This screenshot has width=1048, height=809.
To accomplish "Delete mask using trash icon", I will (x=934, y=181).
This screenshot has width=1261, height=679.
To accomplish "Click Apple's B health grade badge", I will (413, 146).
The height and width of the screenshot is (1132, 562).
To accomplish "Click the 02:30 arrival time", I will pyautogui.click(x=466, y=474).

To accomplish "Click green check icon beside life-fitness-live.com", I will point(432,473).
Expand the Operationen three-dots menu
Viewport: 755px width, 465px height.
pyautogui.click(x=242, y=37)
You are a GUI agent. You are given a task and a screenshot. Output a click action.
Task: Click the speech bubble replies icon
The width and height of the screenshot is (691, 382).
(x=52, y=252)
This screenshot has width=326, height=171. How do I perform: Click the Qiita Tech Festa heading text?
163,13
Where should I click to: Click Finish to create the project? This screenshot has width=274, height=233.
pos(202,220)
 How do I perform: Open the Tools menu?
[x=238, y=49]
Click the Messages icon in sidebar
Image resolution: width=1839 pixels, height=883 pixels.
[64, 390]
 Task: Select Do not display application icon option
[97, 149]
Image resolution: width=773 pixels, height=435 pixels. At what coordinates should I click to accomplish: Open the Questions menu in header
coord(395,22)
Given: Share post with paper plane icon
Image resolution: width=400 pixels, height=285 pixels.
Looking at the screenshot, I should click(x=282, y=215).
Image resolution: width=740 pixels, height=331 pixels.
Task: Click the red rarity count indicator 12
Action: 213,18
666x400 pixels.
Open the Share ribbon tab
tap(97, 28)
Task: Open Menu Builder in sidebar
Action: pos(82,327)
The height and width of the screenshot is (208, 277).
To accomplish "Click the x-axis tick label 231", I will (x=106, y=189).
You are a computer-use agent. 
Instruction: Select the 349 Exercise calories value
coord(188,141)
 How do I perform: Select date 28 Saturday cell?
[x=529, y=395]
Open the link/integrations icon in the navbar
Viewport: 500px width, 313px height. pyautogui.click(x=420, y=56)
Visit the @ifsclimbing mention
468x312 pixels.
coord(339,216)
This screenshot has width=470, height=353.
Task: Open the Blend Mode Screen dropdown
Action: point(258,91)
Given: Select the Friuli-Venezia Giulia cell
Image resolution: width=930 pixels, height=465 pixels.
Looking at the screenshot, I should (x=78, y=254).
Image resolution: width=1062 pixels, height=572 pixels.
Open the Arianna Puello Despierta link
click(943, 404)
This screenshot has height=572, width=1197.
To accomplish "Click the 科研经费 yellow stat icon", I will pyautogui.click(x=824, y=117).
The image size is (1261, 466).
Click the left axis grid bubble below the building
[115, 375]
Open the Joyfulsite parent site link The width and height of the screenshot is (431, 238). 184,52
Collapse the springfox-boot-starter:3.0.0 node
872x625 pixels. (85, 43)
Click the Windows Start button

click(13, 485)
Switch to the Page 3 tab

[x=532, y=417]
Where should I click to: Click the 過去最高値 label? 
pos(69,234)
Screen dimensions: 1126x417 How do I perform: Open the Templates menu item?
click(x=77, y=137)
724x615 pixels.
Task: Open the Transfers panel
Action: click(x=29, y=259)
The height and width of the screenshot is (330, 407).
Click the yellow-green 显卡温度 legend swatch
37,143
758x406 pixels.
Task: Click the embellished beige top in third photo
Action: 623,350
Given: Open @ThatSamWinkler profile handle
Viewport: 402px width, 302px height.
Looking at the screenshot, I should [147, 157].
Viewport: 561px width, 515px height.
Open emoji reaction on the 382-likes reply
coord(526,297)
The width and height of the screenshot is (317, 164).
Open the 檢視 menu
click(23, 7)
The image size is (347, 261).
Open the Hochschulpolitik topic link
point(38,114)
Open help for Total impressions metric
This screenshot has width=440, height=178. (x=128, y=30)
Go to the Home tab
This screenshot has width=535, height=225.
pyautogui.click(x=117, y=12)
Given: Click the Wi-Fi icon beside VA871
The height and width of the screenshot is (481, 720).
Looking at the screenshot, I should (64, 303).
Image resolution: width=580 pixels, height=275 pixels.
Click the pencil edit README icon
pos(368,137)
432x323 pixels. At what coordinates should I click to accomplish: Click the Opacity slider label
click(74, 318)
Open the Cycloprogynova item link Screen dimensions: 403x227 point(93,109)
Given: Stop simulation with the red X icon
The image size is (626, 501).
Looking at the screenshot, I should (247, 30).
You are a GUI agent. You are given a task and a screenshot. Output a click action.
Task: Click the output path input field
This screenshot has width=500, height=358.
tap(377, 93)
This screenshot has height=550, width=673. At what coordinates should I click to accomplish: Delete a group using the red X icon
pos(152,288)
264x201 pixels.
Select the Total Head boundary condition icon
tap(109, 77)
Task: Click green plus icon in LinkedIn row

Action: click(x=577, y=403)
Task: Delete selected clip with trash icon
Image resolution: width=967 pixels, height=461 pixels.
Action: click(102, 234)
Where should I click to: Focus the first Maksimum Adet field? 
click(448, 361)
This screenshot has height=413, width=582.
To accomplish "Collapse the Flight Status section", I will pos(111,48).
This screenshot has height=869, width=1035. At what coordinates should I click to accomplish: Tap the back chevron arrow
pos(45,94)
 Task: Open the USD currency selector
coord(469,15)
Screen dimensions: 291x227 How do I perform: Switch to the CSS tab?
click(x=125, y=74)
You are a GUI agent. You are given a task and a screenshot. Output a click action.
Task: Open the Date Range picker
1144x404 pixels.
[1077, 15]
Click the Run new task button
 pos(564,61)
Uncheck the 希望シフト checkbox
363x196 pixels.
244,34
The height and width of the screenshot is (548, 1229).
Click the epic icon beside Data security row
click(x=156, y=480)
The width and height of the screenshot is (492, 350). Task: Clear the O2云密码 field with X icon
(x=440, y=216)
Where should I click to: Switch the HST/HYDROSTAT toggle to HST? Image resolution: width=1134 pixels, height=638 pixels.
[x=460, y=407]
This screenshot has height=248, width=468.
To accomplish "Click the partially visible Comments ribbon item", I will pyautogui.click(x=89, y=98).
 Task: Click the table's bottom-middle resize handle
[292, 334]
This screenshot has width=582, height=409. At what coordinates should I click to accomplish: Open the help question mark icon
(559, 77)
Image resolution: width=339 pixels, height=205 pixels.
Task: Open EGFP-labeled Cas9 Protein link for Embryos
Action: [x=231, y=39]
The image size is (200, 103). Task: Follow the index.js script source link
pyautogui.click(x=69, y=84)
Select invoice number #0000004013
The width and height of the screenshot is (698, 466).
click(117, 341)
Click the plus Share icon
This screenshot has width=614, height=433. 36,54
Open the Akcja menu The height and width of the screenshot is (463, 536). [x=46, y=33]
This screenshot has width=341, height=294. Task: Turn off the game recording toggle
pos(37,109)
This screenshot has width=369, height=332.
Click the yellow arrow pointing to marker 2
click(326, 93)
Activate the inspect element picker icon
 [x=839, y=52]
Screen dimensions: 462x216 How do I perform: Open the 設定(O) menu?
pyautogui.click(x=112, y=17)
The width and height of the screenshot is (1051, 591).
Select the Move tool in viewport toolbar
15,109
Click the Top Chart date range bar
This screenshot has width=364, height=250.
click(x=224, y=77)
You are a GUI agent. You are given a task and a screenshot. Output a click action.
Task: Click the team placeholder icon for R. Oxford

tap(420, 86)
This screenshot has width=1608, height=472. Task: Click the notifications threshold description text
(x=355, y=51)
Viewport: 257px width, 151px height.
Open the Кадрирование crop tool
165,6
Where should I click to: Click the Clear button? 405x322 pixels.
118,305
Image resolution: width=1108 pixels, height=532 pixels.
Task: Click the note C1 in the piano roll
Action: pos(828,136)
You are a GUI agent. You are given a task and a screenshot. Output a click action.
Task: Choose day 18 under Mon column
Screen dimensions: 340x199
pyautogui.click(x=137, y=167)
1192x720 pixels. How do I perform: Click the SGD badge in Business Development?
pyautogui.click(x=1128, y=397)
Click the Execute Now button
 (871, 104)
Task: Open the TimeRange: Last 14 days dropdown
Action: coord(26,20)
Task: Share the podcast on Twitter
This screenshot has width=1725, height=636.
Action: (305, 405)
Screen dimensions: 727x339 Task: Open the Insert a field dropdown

^^^^

_Task to carry out:_
Answer with a number only: how many lines above have the word "trash"?

_Reply to the exercise:_
2